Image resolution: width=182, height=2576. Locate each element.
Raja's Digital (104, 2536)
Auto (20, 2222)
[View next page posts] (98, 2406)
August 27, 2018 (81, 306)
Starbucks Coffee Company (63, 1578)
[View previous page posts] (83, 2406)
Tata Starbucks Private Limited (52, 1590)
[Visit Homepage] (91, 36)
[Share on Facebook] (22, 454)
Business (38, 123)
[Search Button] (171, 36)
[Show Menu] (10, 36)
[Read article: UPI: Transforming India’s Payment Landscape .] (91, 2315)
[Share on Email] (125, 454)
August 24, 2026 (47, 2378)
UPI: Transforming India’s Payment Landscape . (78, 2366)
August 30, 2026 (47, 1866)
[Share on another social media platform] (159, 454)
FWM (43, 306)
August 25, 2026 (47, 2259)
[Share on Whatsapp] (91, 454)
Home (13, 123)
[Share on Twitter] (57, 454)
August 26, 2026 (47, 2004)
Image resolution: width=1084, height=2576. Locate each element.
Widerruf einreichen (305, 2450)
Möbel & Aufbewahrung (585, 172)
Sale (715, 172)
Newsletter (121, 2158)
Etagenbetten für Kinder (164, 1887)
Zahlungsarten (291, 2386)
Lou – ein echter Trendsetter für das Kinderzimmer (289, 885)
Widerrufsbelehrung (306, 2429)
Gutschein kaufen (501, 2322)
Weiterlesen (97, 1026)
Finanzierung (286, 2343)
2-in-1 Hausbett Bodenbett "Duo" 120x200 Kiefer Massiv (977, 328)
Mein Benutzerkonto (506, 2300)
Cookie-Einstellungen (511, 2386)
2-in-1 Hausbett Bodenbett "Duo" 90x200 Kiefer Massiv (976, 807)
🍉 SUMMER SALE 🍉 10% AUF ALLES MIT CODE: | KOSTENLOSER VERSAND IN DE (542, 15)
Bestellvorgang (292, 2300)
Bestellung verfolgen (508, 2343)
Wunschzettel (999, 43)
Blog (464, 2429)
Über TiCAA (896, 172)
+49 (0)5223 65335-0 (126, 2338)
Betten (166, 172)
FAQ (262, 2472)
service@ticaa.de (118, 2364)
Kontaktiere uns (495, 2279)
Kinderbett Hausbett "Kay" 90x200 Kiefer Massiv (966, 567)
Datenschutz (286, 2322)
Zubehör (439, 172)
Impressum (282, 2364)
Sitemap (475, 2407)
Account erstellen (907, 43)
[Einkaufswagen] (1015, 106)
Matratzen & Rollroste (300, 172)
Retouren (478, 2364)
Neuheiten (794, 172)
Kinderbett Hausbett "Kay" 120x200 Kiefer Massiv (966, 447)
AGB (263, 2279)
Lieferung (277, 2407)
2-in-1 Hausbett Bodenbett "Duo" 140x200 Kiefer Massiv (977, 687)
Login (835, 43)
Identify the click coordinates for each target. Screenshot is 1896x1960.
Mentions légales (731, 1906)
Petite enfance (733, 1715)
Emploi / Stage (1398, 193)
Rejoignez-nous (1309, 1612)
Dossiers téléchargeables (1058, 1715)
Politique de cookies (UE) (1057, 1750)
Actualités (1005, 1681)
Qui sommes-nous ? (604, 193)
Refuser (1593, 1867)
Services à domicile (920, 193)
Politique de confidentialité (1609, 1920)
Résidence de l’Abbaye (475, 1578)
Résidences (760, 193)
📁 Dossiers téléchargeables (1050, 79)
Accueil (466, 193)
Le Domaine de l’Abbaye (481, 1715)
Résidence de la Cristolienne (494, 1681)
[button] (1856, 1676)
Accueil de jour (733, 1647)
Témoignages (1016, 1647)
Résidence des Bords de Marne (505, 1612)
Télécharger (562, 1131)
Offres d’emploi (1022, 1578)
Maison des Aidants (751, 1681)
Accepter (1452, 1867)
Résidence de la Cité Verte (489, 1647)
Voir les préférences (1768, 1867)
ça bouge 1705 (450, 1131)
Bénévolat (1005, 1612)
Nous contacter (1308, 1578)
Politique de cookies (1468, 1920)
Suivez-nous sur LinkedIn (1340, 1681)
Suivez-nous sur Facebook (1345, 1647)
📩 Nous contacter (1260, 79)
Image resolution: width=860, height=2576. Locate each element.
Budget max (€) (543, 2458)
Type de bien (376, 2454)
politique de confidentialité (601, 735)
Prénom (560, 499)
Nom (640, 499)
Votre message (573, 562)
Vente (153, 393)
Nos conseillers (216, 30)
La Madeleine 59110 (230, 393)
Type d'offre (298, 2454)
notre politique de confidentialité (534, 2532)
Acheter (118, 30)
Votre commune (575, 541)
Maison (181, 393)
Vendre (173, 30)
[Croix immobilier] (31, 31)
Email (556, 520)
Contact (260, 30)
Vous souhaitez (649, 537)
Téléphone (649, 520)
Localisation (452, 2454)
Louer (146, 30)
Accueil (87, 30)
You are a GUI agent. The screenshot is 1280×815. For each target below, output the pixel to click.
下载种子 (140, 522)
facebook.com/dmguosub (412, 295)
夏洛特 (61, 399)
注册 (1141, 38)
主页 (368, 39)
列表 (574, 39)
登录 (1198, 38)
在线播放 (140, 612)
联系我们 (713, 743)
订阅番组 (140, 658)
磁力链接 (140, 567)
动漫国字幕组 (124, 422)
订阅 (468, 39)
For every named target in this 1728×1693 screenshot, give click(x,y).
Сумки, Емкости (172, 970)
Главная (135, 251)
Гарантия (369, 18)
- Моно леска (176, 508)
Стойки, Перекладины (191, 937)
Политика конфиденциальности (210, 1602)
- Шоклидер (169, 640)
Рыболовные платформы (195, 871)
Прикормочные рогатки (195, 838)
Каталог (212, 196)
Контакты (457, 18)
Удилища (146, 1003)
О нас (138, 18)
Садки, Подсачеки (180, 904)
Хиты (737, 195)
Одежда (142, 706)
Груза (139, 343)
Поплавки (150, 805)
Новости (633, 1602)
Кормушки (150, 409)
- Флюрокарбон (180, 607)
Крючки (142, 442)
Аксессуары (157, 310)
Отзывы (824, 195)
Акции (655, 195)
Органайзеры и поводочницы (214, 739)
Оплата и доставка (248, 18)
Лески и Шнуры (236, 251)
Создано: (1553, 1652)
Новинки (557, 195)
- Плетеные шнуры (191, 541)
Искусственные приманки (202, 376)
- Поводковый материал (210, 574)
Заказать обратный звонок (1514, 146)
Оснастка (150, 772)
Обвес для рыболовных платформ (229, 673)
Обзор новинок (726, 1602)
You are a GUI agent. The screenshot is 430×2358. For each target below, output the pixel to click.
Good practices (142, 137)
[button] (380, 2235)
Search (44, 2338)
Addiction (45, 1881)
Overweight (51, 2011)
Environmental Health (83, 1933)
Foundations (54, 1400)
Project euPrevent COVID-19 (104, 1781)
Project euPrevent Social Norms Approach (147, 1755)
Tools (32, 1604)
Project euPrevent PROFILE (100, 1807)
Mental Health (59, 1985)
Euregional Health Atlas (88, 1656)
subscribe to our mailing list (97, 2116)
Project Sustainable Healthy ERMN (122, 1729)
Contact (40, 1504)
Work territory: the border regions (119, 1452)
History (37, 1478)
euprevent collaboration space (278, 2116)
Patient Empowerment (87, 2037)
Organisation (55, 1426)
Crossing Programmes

◆ ◆ ◆ ◆

[WHAT THE TASK ASKS]
Each record should be returned precisely as written.

[EXPECTED ANSWER]
Image resolution: width=182, height=2576. Locate each element.
Raja's Digital (104, 2536)
Auto (20, 2222)
[View next page posts] (98, 2406)
August 27, 2018 (81, 306)
Starbucks Coffee Company (63, 1578)
[View previous page posts] (83, 2406)
Tata Starbucks Private Limited (52, 1590)
[Visit Homepage] (91, 36)
[Share on Facebook] (22, 454)
Business (38, 123)
[Search Button] (171, 36)
[Show Menu] (10, 36)
[Read article: UPI: Transforming India’s Payment Landscape .] (91, 2315)
[Share on Email] (125, 454)
August 24, 2026 (47, 2378)
UPI: Transforming India’s Payment Landscape . (78, 2366)
August 30, 2026 (47, 1866)
[Share on another social media platform] (159, 454)
FWM (43, 306)
August 25, 2026 (47, 2259)
[Share on Whatsapp] (91, 454)
Home (13, 123)
[Share on Twitter] (57, 454)
August 26, 2026 (47, 2004)
Image resolution: width=1084, height=2576. Locate each element.
Widerruf einreichen (305, 2450)
Möbel & Aufbewahrung (585, 172)
Sale (715, 172)
Newsletter (121, 2158)
Etagenbetten für Kinder (164, 1887)
Zahlungsarten (291, 2386)
Lou – ein echter Trendsetter für das Kinderzimmer (289, 885)
Widerrufsbelehrung (306, 2429)
Gutschein kaufen (501, 2322)
Weiterlesen (97, 1026)
Finanzierung (286, 2343)
2-in-1 Hausbett Bodenbett "Duo" 120x200 Kiefer Massiv (977, 328)
Mein Benutzerkonto (506, 2300)
Cookie-Einstellungen (511, 2386)
2-in-1 Hausbett Bodenbett "Duo" 90x200 Kiefer Massiv (976, 807)
🍉 SUMMER SALE 🍉 10% AUF ALLES MIT CODE: | KOSTENLOSER VERSAND IN DE (542, 15)
Bestellvorgang (292, 2300)
Bestellung verfolgen (508, 2343)
Wunschzettel (999, 43)
Blog (464, 2429)
Über TiCAA (896, 172)
+49 (0)5223 65335-0 (126, 2338)
Betten (166, 172)
FAQ (262, 2472)
service@ticaa.de (118, 2364)
Kontaktiere uns (495, 2279)
Kinderbett Hausbett "Kay" 90x200 Kiefer Massiv (966, 567)
Datenschutz (286, 2322)
Zubehör (439, 172)
Impressum (282, 2364)
Sitemap (475, 2407)
Account erstellen (907, 43)
[Einkaufswagen] (1015, 106)
Matratzen & Rollroste (300, 172)
Retouren (478, 2364)
Neuheiten (794, 172)
Kinderbett Hausbett "Kay" 120x200 Kiefer Massiv (966, 447)
AGB (263, 2279)
Lieferung (277, 2407)
2-in-1 Hausbett Bodenbett "Duo" 140x200 Kiefer Massiv (977, 687)
Login (835, 43)
Identify the click coordinates for each target. Screenshot is 1896x1960.
Mentions légales (731, 1906)
Petite enfance (733, 1715)
Emploi / Stage (1398, 193)
Rejoignez-nous (1309, 1612)
Dossiers téléchargeables (1058, 1715)
Politique de cookies (UE) (1057, 1750)
Actualités (1005, 1681)
Qui sommes-nous ? (604, 193)
Refuser (1593, 1867)
Services à domicile (920, 193)
Politique de confidentialité (1609, 1920)
Résidence de l’Abbaye (475, 1578)
Résidences (760, 193)
📁 Dossiers téléchargeables (1050, 79)
Accueil (466, 193)
Le Domaine de l’Abbaye (481, 1715)
Résidence de la Cristolienne (494, 1681)
[button] (1856, 1676)
Accueil de jour (733, 1647)
Témoignages (1016, 1647)
Résidence des Bords de Marne (505, 1612)
Télécharger (562, 1131)
Offres d’emploi (1022, 1578)
Maison des Aidants (751, 1681)
Accepter (1452, 1867)
Résidence de la Cité Verte (489, 1647)
Voir les préférences (1768, 1867)
ça bouge 1705 (450, 1131)
Bénévolat (1005, 1612)
Nous contacter (1308, 1578)
Politique de cookies (1468, 1920)
Suivez-nous sur LinkedIn (1340, 1681)
Suivez-nous sur Facebook (1345, 1647)
📩 Nous contacter (1260, 79)
Image resolution: width=860, height=2576. Locate each element.
Budget max (€) (543, 2458)
Type de bien (376, 2454)
politique de confidentialité (601, 735)
Prénom (560, 499)
Nom (640, 499)
Votre message (573, 562)
Vente (153, 393)
Nos conseillers (216, 30)
La Madeleine 59110 (230, 393)
Type d'offre (298, 2454)
notre politique de confidentialité (534, 2532)
Acheter (118, 30)
Votre commune (575, 541)
Maison (181, 393)
Vendre (173, 30)
[Croix immobilier] (31, 31)
Email (556, 520)
Contact (260, 30)
Vous souhaitez (649, 537)
Téléphone (649, 520)
Localisation (452, 2454)
Louer (146, 30)
Accueil (87, 30)
You are a GUI agent. The screenshot is 1280×815. For each target below, output the pixel to click.
下载种子 (140, 522)
facebook.com/dmguosub (412, 295)
夏洛特 (61, 399)
注册 (1141, 38)
主页 (368, 39)
列表 (574, 39)
登录 (1198, 38)
在线播放 (140, 612)
联系我们 (713, 743)
订阅番组 (140, 658)
磁力链接 (140, 567)
动漫国字幕组 (124, 422)
订阅 (468, 39)
For every named target in this 1728×1693 screenshot, give click(x,y).
Сумки, Емкости (172, 970)
Главная (135, 251)
Гарантия (369, 18)
- Моно леска (176, 508)
Стойки, Перекладины (191, 937)
Политика конфиденциальности (210, 1602)
- Шоклидер (169, 640)
Рыболовные платформы (195, 871)
Прикормочные рогатки (195, 838)
Каталог (212, 196)
Контакты (457, 18)
Удилища (146, 1003)
О нас (138, 18)
Садки, Подсачеки (180, 904)
Хиты (737, 195)
Одежда (142, 706)
Груза (139, 343)
Поплавки (150, 805)
Новости (633, 1602)
Кормушки (150, 409)
- Флюрокарбон (180, 607)
Крючки (142, 442)
Аксессуары (157, 310)
Отзывы (824, 195)
Акции (655, 195)
Органайзеры и поводочницы (214, 739)
Оплата и доставка (248, 18)
Лески и Шнуры (236, 251)
Создано: (1553, 1652)
Новинки (557, 195)
- Плетеные шнуры (191, 541)
Искусственные приманки (202, 376)
- Поводковый материал (210, 574)
Заказать обратный звонок (1514, 146)
Оснастка (150, 772)
Обвес для рыболовных платформ (229, 673)
Обзор новинок (726, 1602)
You are a GUI agent. The screenshot is 430×2358. For each target below, output the pixel to click.
Good practices (142, 137)
[button] (380, 2235)
Search (44, 2338)
Addiction (45, 1881)
Overweight (51, 2011)
Environmental Health (83, 1933)
Foundations (54, 1400)
Project euPrevent COVID-19 (104, 1781)
Project euPrevent Social Norms Approach (147, 1755)
Tools (32, 1604)
Project euPrevent PROFILE (100, 1807)
Mental Health (59, 1985)
Euregional Health Atlas (88, 1656)
subscribe to our mailing list (97, 2116)
Project Sustainable Healthy ERMN (122, 1729)
Contact (40, 1504)
Work territory: the border regions (119, 1452)
History (37, 1478)
euprevent collaboration space (278, 2116)
Patient Empowerment (87, 2037)
Organisation (55, 1426)
Crossing Programmes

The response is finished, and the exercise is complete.